[begin Provided text]

USA, 112 minutes
Director: Alfred Hitchcock
Writers: John Michael Hayes, Cornell Woolrich
Photography: Robert Burks
Music: Franz Waxman
Editor: George Tomasini
Cast: James Stewart, Grace Kelly, Wendell Corey, Thelma Ritter, Raymond Burr, Judith Evelyn, Ross Bagdasarian, Georgine Darcy, Sara Berner, Frank Cady, Jesslyn Fax, Rand Harper, Havis Davenport, Irene Winston
To say that Rear Window is Alfred Hitchcock's greatest gimmick movie, with Rope and Lifeboat and the other examples of his playful formal experimentalism embedded throughout his catalog, is to risk reducing and ghettoizing one of his greatest achievements to its self-imposed constraints—in this case, confining all the action to a small apartment and what can be seen from it. It's not just that Rear Window is a dandy (if inevitably somewhat dated) edge-of-the-seat thriller, but also it's so neatly positioned to explore one of Hitchcock's enduring themes, voyeurism and the simultaneous power and impotence of "the gaze," which we take with us to the movies every time we go.

[end Provided text]
[begin Items]

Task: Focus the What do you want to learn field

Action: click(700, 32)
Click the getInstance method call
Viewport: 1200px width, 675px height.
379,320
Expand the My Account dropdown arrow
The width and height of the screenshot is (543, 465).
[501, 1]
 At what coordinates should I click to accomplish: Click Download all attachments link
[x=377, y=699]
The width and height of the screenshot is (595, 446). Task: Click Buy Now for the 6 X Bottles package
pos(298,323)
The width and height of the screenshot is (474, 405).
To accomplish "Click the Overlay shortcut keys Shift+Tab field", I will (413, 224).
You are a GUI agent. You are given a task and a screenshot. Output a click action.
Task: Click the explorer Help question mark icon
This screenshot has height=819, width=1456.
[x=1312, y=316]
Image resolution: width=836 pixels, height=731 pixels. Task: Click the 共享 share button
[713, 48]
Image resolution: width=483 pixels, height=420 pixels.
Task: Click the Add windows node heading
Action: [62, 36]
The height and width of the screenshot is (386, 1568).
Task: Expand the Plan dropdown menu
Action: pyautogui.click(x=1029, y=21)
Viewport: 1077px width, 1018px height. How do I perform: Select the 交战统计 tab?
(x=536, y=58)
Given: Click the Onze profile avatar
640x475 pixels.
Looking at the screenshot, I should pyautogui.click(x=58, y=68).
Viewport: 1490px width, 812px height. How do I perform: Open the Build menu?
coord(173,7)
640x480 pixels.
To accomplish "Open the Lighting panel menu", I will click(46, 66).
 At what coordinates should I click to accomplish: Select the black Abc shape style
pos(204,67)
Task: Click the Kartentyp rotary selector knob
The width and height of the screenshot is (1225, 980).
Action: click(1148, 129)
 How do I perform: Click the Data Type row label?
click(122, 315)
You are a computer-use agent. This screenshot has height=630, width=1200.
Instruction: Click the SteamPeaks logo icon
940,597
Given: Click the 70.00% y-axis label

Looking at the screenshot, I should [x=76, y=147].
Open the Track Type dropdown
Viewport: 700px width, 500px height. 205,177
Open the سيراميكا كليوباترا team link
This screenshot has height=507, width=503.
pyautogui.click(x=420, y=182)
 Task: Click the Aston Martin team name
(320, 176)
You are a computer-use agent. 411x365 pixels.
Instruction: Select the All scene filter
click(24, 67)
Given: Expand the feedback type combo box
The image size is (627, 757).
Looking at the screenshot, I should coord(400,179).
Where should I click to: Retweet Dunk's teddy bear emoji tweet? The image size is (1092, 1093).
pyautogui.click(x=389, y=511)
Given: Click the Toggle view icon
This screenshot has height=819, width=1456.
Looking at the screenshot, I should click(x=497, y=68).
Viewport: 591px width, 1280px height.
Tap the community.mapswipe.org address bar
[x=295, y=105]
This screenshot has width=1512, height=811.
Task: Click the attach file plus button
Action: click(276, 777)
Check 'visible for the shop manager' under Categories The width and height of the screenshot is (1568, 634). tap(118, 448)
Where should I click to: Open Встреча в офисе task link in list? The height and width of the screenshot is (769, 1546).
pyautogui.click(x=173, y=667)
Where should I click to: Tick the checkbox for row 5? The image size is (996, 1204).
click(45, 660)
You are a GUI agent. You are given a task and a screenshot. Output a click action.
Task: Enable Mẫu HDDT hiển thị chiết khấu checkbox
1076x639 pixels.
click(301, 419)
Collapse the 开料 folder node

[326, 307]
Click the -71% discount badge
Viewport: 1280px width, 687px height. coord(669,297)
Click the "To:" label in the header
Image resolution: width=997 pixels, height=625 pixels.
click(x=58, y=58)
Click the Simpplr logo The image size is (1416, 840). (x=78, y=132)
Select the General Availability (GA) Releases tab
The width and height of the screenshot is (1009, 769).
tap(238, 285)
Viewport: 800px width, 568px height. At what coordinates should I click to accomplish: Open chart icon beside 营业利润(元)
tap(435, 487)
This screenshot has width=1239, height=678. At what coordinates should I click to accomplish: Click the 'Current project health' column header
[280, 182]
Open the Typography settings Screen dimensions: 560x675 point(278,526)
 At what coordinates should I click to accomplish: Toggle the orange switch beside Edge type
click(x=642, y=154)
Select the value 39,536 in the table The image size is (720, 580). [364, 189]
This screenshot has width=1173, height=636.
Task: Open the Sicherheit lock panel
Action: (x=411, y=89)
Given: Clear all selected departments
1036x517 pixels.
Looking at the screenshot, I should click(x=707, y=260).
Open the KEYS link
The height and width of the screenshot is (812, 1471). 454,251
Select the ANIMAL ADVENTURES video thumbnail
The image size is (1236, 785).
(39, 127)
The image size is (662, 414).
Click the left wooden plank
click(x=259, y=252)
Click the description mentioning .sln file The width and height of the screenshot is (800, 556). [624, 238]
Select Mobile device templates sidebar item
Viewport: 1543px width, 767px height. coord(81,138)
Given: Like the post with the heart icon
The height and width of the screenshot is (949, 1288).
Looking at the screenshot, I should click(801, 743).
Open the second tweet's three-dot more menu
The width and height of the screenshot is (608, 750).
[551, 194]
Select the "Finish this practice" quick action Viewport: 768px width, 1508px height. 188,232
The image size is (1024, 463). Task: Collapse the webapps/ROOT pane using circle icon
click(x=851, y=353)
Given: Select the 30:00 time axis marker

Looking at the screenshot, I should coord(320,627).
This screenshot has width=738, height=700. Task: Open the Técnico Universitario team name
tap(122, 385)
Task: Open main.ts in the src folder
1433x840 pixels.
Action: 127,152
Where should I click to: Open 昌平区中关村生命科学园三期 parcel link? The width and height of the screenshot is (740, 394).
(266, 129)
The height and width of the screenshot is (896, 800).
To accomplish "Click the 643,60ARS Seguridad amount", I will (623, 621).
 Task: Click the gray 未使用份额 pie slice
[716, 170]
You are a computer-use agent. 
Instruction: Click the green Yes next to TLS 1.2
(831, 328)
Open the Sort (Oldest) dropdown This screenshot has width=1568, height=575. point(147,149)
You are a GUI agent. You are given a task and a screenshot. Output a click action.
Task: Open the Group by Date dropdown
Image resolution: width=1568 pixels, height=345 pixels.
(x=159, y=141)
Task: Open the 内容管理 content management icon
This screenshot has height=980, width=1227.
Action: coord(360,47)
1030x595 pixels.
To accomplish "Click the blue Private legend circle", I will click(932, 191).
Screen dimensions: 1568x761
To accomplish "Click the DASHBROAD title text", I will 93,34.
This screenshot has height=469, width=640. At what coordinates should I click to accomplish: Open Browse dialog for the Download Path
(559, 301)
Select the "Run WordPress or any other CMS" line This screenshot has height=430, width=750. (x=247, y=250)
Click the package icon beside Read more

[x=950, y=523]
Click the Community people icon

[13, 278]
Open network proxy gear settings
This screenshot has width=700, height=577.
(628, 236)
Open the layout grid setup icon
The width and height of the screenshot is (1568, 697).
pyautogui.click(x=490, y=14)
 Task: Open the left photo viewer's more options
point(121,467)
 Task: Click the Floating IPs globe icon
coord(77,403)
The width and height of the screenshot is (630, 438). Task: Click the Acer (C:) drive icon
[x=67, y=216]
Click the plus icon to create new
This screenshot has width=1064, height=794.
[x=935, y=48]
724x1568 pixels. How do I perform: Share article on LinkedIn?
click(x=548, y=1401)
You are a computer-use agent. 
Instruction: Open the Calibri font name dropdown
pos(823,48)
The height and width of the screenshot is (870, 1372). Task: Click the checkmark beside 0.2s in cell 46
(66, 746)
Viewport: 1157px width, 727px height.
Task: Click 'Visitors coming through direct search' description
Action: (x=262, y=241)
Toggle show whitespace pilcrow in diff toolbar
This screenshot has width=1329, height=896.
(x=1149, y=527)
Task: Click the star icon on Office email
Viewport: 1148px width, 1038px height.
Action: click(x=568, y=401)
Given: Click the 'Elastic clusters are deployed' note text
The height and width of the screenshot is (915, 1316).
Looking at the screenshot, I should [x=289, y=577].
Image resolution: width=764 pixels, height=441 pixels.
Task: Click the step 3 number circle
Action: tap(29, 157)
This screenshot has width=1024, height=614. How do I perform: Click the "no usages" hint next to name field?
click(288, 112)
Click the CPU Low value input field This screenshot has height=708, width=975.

[end Items]

- _Tasks to carry out_
1. Report each line of the listing that contains the string "button", matching case exactly.
2. Extend the Rear Window review, picking up after its last sentence.
The Rear Window review and the listing are unrelated pieces of material.

- _Answers by task_
1.
Image resolution: width=836 pixels, height=731 pixels. Task: Click the 共享 share button
Task: Click the attach file plus button

2.
It shouldn't be surprising how good it is—any number of Hitchcock's greatest strengths are in play. It looks good, sounds good, plays like clockwork. It was made in the '50s, when he was arguably at the peak of his various Hollywood powers. It stars James Stewart, perhaps his greatest alter ego (though I'd be inclined to put Cary Grant just a tetch ahead of him on that score), and Grace Kelly, an archetypal Hitchcock blonde (as with any of them, she is required only to hit her marks and get her lines out and anything else is lagniappe; and stiffness appears to be a plus). You almost don't need to know any more than that. The result is a picture that many flatly single out as his best.
Professional news photographer L.B. Jefferies (played by James Stewart) is laid up with a broken leg and spends his days (and many of his nights) in his tiny New York apartment sitting in a wheelchair at his living room window, which overlooks the courtyard and other windows of his apartment complex. With nothing better to do, he finds himself studying the living habits of his neighbors, naming them and making up stories about their lives based on the fragments he sees—"snooping" is the technical term. Miss Torso, Miss Lonelyhearts, the newlyweds, the songwriter: we see what he sees, watch what he watches. It's part of the movie, each one all boxed up into little frames like gifts. And no, we're not about to look away any more quickly than Jefferies, which Hitchcock effortlessly establishes.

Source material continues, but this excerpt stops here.